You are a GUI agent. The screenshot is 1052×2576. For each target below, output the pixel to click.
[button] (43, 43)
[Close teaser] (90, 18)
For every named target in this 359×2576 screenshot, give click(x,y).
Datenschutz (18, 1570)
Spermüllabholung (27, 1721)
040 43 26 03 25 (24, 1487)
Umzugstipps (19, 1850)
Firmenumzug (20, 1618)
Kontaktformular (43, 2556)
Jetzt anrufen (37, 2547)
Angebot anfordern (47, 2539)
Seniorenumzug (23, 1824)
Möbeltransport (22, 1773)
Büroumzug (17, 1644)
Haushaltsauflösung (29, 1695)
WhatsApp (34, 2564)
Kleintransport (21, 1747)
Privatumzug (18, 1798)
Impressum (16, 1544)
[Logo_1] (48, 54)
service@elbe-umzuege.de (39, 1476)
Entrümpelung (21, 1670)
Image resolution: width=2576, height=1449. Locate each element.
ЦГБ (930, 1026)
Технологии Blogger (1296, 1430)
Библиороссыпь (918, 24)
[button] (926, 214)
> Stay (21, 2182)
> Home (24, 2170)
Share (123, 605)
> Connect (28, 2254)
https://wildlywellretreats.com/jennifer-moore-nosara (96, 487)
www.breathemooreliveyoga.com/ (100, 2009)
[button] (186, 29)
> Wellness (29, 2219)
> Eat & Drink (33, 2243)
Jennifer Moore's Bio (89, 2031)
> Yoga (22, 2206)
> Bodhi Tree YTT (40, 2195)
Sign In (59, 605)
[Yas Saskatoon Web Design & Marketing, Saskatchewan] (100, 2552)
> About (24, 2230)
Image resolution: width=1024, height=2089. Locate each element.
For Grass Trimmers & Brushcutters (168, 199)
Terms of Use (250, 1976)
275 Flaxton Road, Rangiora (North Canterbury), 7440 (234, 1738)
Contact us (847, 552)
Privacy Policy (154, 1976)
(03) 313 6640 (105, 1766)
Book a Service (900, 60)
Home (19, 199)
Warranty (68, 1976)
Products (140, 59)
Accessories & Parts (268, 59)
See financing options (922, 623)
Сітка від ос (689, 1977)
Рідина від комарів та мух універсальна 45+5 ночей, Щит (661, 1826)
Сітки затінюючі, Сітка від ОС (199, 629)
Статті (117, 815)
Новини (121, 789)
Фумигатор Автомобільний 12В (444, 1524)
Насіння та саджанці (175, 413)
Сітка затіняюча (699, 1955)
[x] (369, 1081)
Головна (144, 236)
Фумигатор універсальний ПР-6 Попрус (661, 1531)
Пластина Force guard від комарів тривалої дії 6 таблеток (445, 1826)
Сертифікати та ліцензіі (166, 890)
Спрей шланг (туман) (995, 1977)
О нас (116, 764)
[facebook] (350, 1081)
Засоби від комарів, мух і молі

───

TASK STATEMENT: Show, from the listing above, every line holding the word "click".

RESULT BELOW:
You are a GUI agent. The screenshot is 1052×2576. For each target below, output the pixel to click.
For every named target in this 359×2576 screenshot, give click(x,y).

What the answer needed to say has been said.